:: Provided material

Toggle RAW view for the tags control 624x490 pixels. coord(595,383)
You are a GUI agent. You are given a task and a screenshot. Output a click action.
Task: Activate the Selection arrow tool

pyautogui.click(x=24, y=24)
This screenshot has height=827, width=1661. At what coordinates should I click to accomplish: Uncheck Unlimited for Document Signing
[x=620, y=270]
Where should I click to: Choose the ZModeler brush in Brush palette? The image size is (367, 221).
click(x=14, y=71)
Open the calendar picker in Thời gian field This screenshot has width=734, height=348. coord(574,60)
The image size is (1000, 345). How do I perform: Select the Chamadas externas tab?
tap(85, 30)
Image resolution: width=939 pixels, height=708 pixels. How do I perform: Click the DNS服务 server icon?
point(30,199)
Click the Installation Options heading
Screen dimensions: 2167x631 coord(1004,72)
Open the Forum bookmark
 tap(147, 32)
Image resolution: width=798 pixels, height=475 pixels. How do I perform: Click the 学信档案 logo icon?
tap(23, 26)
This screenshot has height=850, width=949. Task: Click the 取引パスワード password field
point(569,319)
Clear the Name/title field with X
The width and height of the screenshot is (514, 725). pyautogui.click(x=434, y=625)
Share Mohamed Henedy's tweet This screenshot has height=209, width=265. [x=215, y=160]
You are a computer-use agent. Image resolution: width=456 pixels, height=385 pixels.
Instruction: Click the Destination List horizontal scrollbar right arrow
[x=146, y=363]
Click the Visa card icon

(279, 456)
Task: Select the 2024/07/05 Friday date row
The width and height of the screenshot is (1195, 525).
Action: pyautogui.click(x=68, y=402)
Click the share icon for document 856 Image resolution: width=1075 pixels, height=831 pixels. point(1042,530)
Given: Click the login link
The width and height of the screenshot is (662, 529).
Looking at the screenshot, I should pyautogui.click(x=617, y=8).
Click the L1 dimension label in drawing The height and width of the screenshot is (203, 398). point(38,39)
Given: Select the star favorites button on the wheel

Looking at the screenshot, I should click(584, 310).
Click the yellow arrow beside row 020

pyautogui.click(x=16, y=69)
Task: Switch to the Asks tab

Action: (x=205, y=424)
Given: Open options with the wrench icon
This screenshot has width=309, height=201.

::::

• **Your instructions**
If a line in the records contains the word "agent", copy it out.

• **Result**
You are a GUI agent. You are given a task and a screenshot. Output a click action.
You are a computer-use agent. Image resolution: width=456 pixels, height=385 pixels.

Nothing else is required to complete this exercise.